Can a director be personally liable for trade-mark infringement?  We raised this issue in our October 25th post. A recent Federal Court decision has re-examined this question.  Generally, directors and shareholders are considered to be legally separate from their corporation and are not personally on the hook for the debts or liabilities of that corporation.  If the corporation breaches its contractual obligations, defaults on a loan or infringes someone else’s intellectual property rights, then it is the corporation, not the individual, who is liable.

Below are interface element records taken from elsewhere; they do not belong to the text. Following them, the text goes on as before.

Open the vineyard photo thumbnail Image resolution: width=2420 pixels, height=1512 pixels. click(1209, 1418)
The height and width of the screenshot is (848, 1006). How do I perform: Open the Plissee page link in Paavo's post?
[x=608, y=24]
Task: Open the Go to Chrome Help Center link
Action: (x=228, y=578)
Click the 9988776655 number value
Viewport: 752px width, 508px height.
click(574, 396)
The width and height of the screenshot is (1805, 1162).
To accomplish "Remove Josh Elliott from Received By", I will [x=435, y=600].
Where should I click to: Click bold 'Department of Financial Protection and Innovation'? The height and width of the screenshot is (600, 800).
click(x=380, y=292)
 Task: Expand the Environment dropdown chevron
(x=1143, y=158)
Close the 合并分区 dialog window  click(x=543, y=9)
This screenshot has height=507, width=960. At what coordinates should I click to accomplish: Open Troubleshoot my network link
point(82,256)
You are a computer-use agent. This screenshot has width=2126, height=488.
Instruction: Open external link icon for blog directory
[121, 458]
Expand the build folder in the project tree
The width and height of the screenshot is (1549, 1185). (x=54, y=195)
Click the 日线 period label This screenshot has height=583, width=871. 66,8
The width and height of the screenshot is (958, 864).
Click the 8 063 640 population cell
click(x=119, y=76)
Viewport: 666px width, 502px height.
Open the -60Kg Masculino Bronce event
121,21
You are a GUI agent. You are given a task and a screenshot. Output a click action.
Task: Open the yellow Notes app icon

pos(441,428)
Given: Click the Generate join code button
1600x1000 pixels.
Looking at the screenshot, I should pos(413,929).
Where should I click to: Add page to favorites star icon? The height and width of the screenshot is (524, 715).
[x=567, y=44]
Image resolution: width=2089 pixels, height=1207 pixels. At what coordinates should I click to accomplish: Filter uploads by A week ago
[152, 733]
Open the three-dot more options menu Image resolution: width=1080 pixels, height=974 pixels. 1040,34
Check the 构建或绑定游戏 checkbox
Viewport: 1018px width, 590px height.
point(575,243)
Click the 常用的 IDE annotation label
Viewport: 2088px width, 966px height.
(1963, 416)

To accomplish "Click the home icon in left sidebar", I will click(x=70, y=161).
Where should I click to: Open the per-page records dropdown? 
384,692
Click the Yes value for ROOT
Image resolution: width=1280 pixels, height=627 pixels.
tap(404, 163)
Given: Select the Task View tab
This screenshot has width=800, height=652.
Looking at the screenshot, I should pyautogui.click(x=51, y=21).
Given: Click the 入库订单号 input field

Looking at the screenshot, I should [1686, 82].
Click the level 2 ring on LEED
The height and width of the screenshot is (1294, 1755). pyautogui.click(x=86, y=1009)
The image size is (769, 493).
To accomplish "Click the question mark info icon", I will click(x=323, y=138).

In the case of Petrillo v. Allmax Nutrition Inc., 2006 FC 1199 (CanLII), the plaintiff brought an allegation of trade-mark infringement against both the corporation and Richard Glover and Michael Kichuk, the directors of that corporation.  The individual defendants brought a motion to have the lawsuit dismissed against them personally.  They succeeded.  In coming to its decision, the court made several important points:

One, even though a small company may be controlled by one or two individuals who may function as shareholders, directors and officers, the authorization required for personal liability will not be inferred merely from the fact that a company is closely controlled.  Secondly, the court said that “it is not enough for a Plaintiff to assert personal liability on the part of an officer or director of a company in a statement of claim, in the hope that evidence to support the allegation will be uncovered during the discovery process.  A lawsuit is not a fishing expedition.” (at para. 36)

In the end, no evidence was brought forward to implicate the directors personally and so the lawsuit against them was dismissed.